Fast-forward a few decades, a few major social/cultural/technological movements later and here we are in 2020. It is PRIDE month and “PRIDE” exists today because of riots & protests held by fierce and fearless American Black and other POC trans/queer folx who risked everything to stand up for the rights of the LGBTQ communties. Today we are in the midst of a country-wide and world-wide series of mass protests centered around Black Lives Matter, racial justice and the defunding of the barbaric and archaic police organizations in the US. We are still in the thick of the pandemic and it is unclear what the best protocol is to stay safe and stop the spread of the virus while also cautiously re-opening businesses and public spaces.
As shit continues to hit the fan, I find myself making more and more jars of pickles and reflecting.
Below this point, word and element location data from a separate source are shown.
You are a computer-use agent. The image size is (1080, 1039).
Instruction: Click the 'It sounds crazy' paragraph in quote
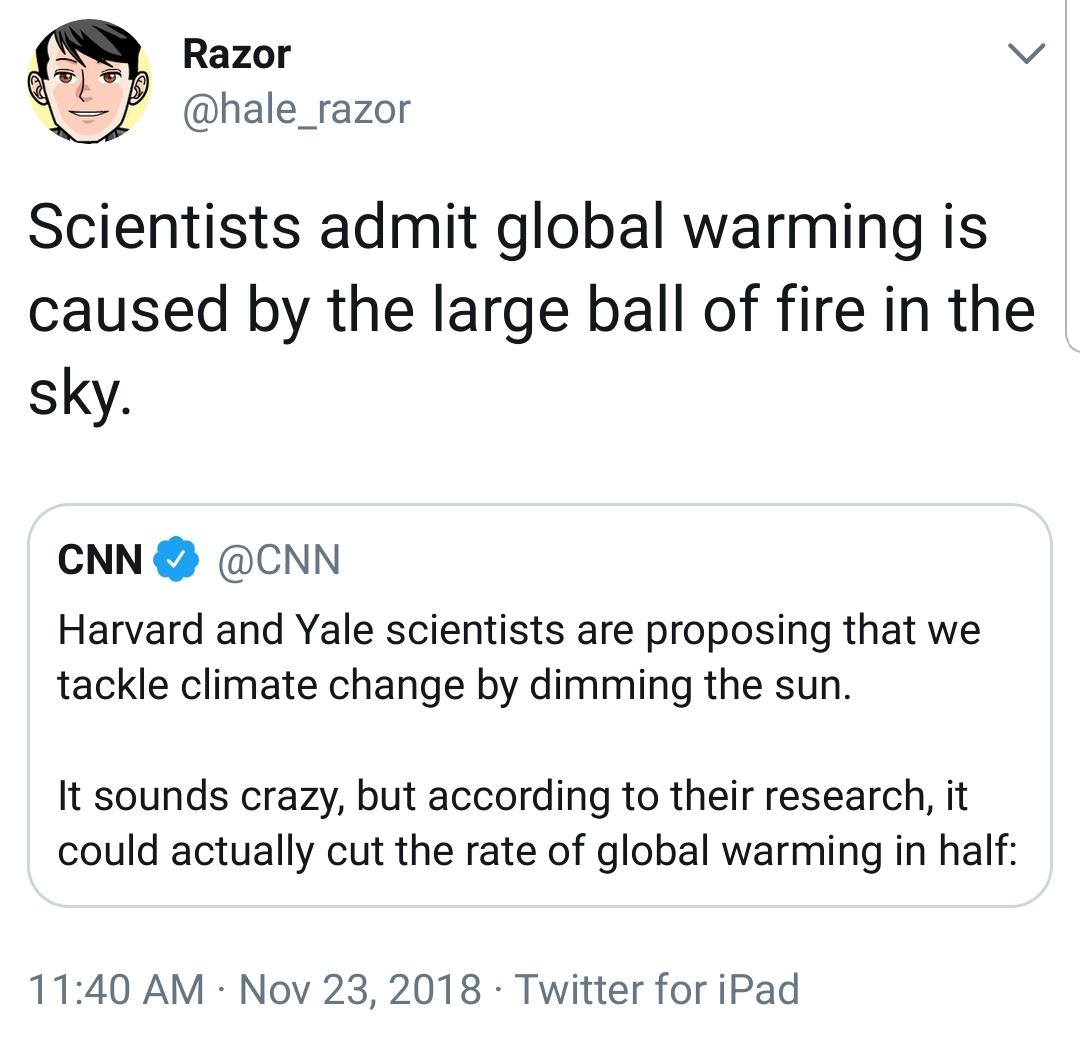click(x=537, y=823)

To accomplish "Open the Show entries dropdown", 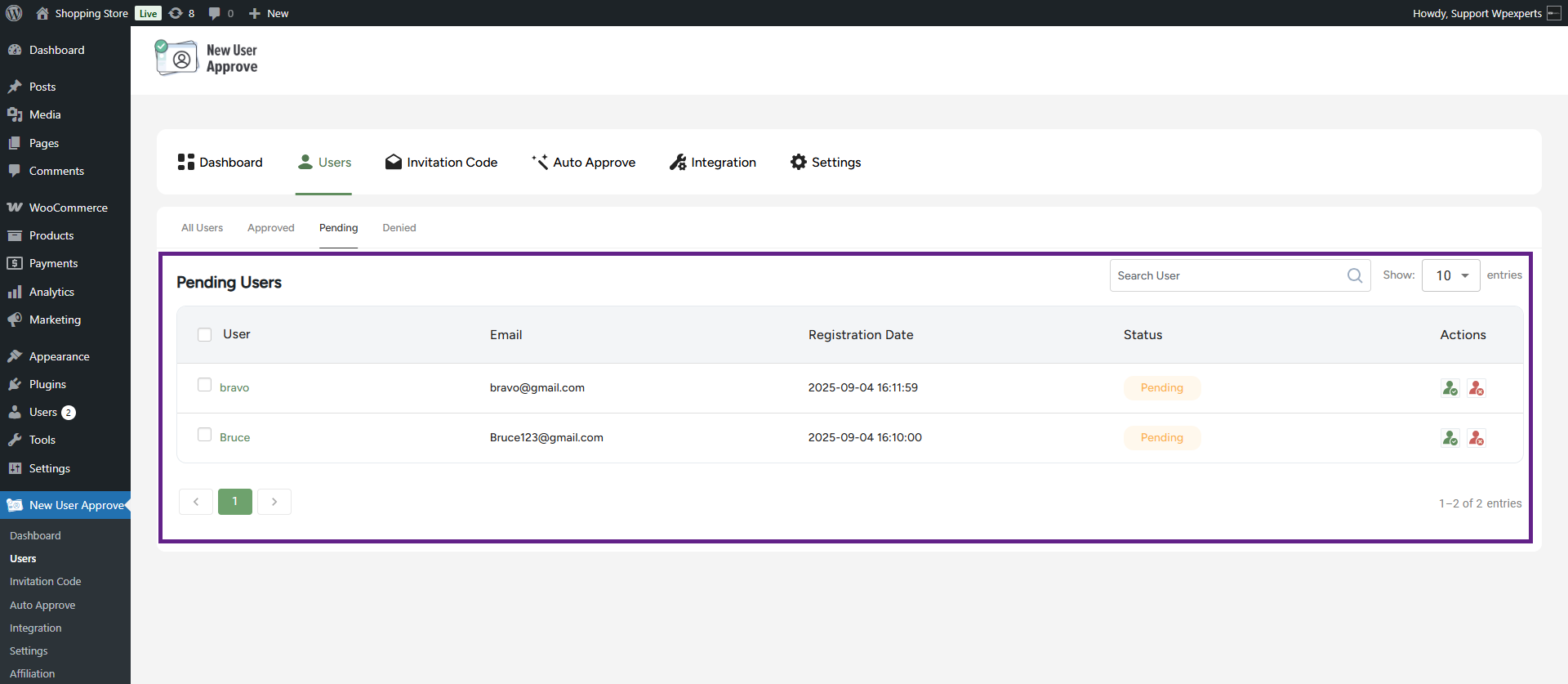I will click(1450, 275).
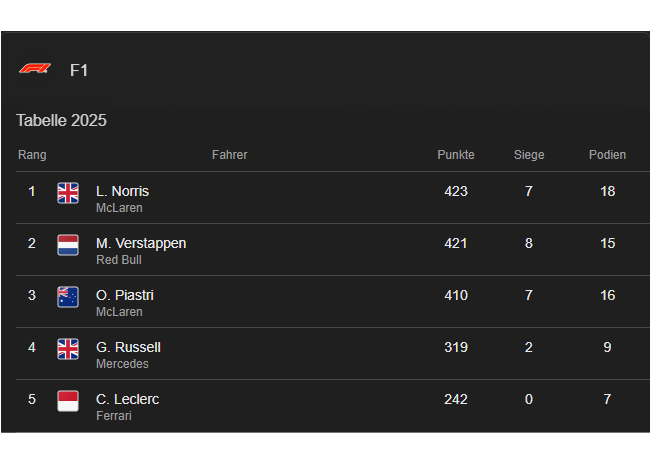The width and height of the screenshot is (651, 464).
Task: Click the F1 logo icon
Action: (x=34, y=69)
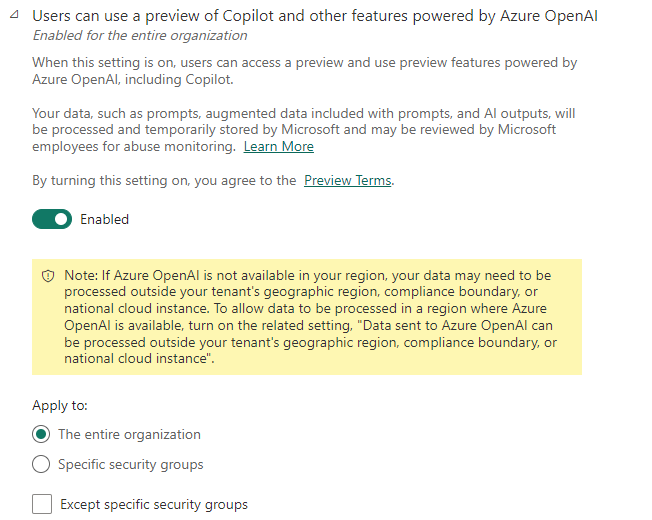The image size is (652, 520).
Task: Select Specific security groups radio button
Action: coord(41,464)
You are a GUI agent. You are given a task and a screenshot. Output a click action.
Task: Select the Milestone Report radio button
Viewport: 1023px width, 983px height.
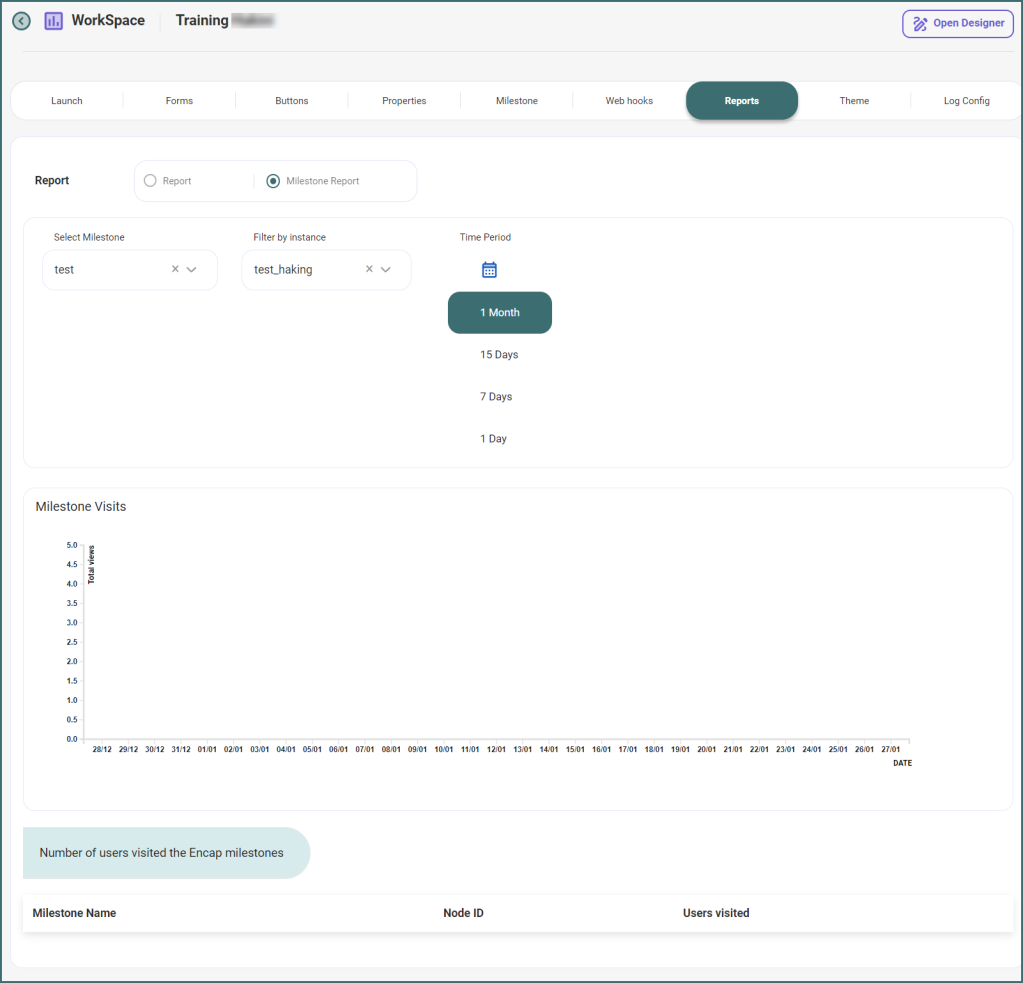click(273, 181)
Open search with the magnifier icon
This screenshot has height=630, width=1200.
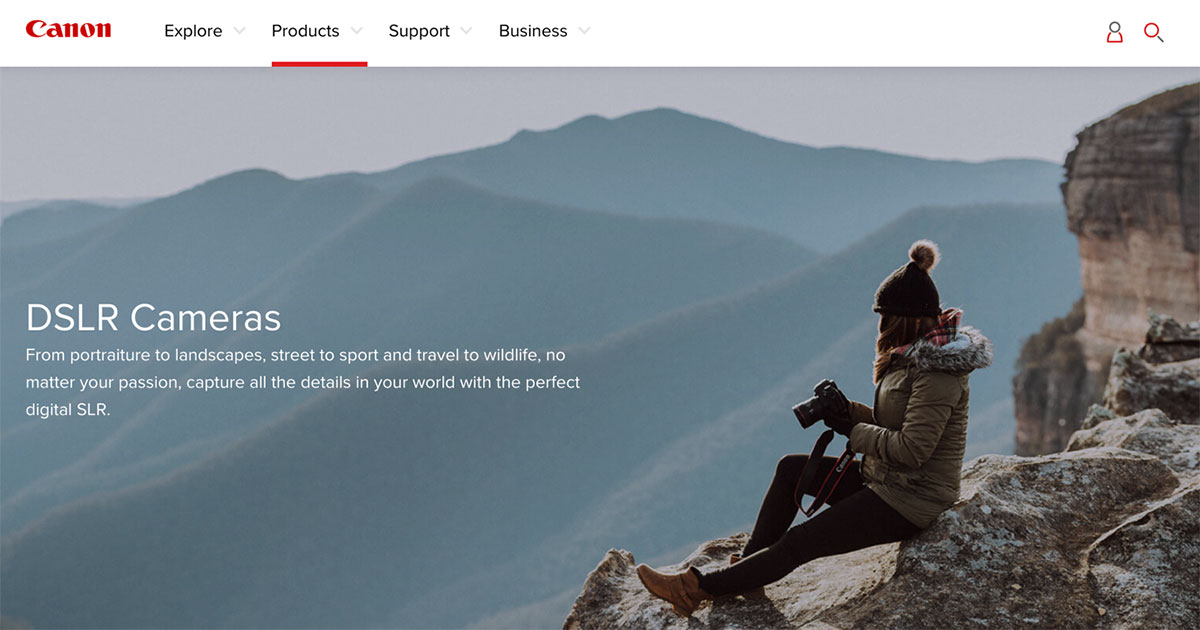point(1153,32)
Spending time meditatively cutting an array of colorful ingredients, playfully arranging them in random glass jars, experimenting with different spices and vinegars to see what color and flavor the brine will become—these have become comforting activities for me during a time of great uncertainty as well as a time of collective growth in consciousness as a nation.
As part of my self-reflection during this pickle making, I started to see a poetic connection between the complex layers of being a person of the QTBIPOC experience and the act of pickling. I thought of how diverse and varied the shapes, colors, textures, and flavors are of pickled foods.
I thought of how transformative the pickling act is and how, depending on the the spices and brine used, the individual ingredients are reborn as a medley of delicious and layered flavors and colors. Let’s go beyond sour; let’s talk about tangy, spicy, sweet, bitter, aromatic, tart, bold, savory.
I thought of the sturdy cauliflower, the thirst-trappin’ eggplant, the high-femme watermelon radish, and the sexy hook-up of a beet and some turnips that magically turns them all a very gay fuschia pink color during the pickling process.
I thought of how the environment, in this case the brine, can directly effect how that jar full of ingredients starts to look and taste. Put too much sourness or bitterness into the jar and all the pickled pieces will start to take on that bitter and sour flavor. Add a drizzle of honey and some smoked paprika to the brine and that jar will have a subtly sweet and sultry vibe to it. The collective whole transforms and is effected by the balanced nature of its environment, in this case the brine.
Resilience. What does pickling have to do with QTBIPOC resilience? This theme came to me one day as I was digging around in my fridge to find produce that had started “going bad” or was “imperfect” in appearance. Imperfect ingredients with some bruises that were not “Instagrammable” in that flawless, white-washed way. I’d prefer to think of the aging produce as “seasoned”; the “imperfect” produce as perfectly unique in their beauty.
Instead of discarding these aging and imperfect produce, I saw the potential for what they could become if collectively they were given an optimal environment to transform into the most vibrant and delicious versions of themselves. I saw how coming together, these individual ingredients not only got more enhanced in their magnificence, but also now were going to last much longer, together in their communal brine.
Pickling these non-normative vegetables made me grin and think to myself of the expansive network of friends in my queer/trans community who each have shown endless strength, resourcefulness and vision in their own transformation and growth. It made me think of how many of my Black friends, SWANA friends, Indigenous friends, Asian friends, South-Asian friends, Latinx friends, and mixed race friends have forged ahead and created their own special “brines” and have been pickling up a storm with the community-building events, art, music and food they have been creating.
The act of pickling is an act of preservation, transformation and the enhancement of the collective pieces that come together as a whole in the same environment. I see more transformative and delicious new brine recipes coming out of our current circumstances. I see a whole new wave of pickling happening as we continue to show our resilience and resourcefulness.